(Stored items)
↓↓↓

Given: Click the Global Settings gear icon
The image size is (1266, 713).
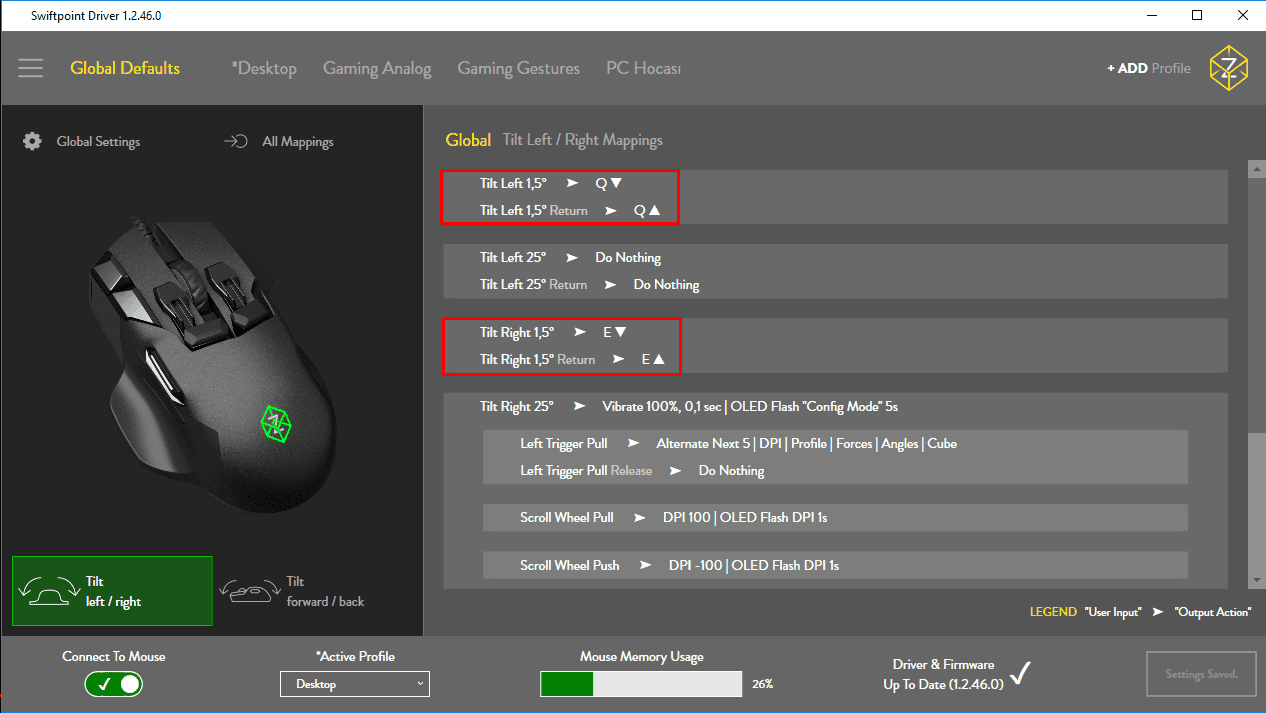Looking at the screenshot, I should click(33, 141).
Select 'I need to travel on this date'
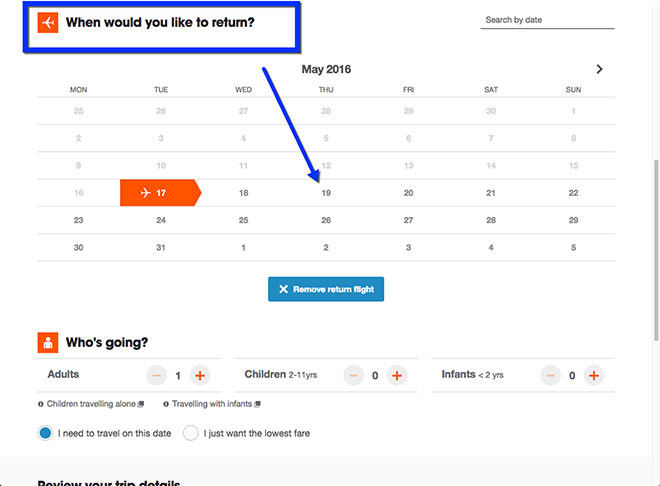 (45, 433)
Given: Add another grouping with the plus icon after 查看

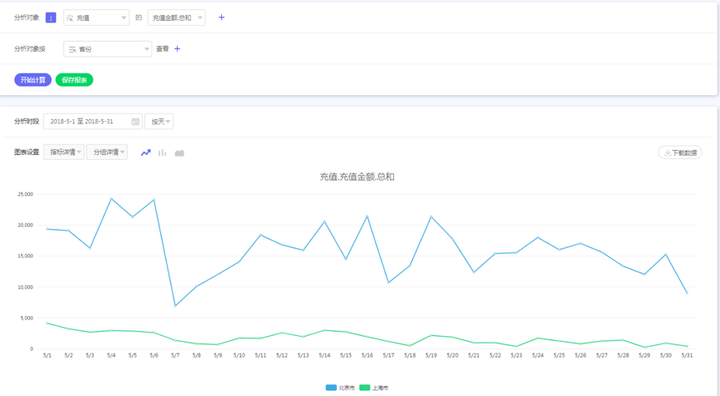Looking at the screenshot, I should 177,49.
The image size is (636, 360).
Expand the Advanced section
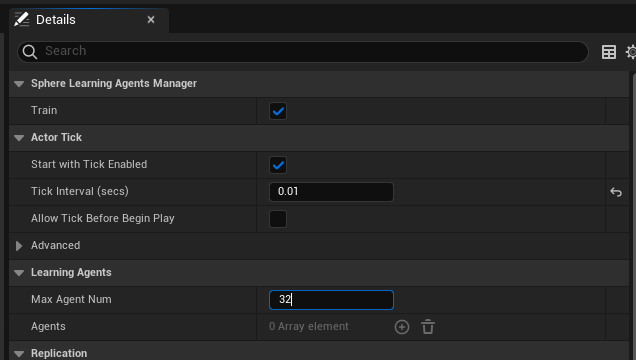[19, 246]
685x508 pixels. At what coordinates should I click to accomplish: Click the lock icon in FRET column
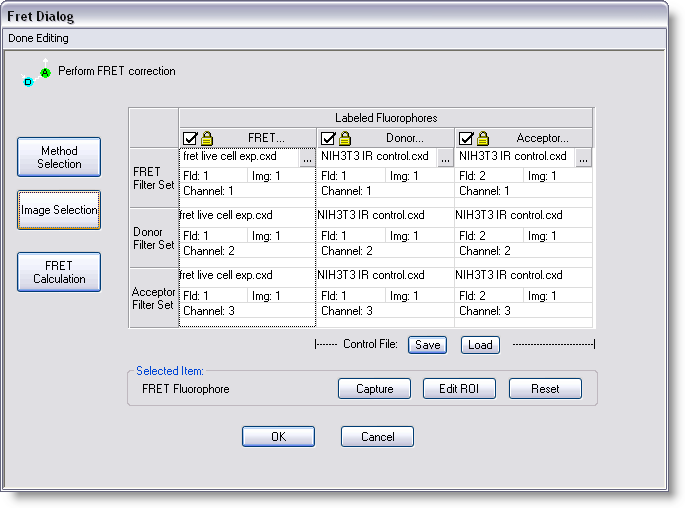click(x=207, y=138)
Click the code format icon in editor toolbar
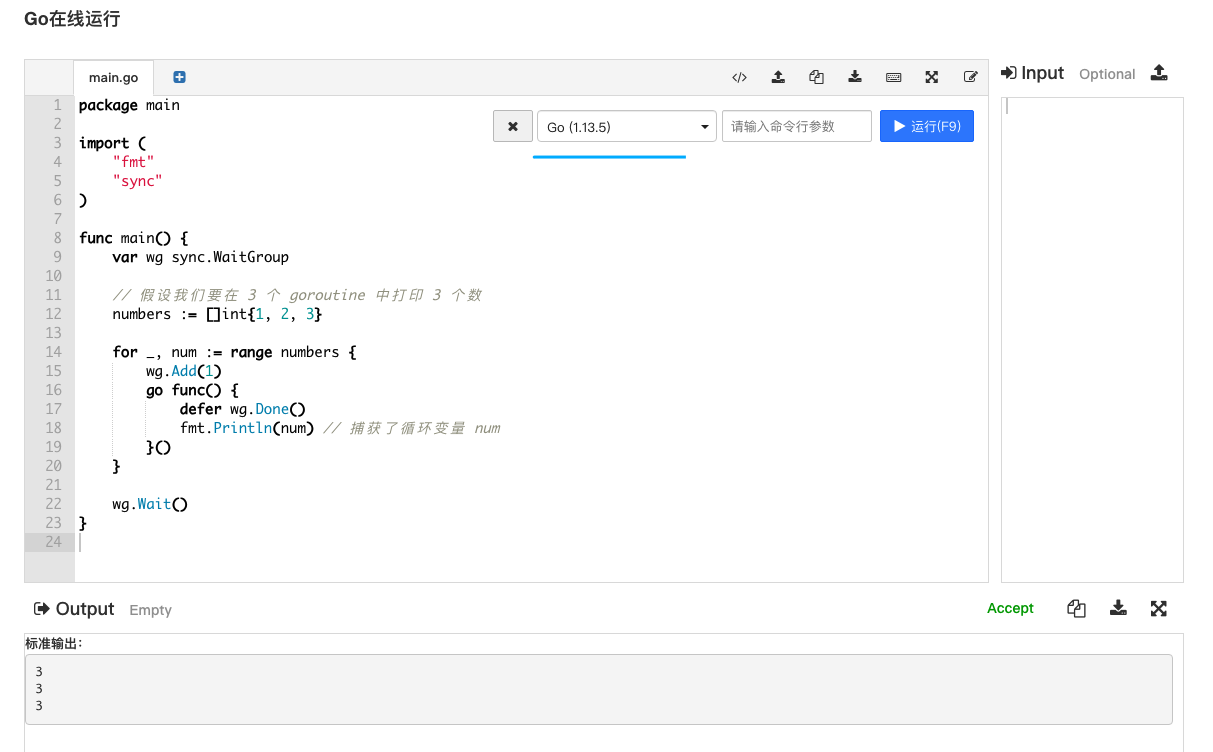The width and height of the screenshot is (1213, 752). click(x=739, y=77)
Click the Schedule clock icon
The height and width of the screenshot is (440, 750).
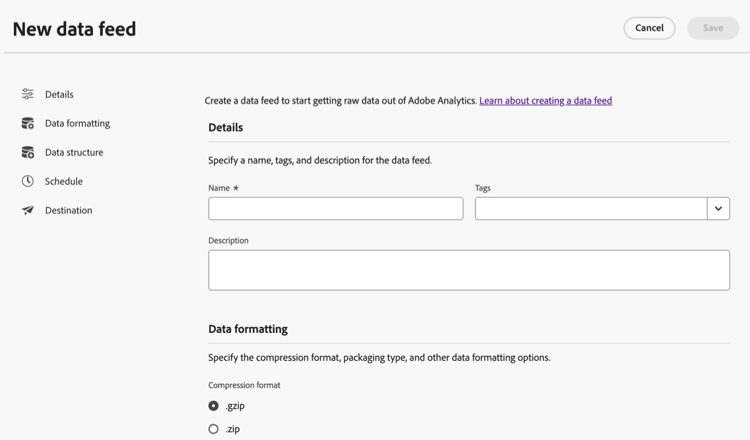pyautogui.click(x=28, y=181)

↑↑↑

Exercise — What must be output is the exact run of lines from the one holding "The height and" through the end of the entries above, both ends included, minus the pictures.

Response to this task —
The height and width of the screenshot is (440, 750).
pyautogui.click(x=28, y=181)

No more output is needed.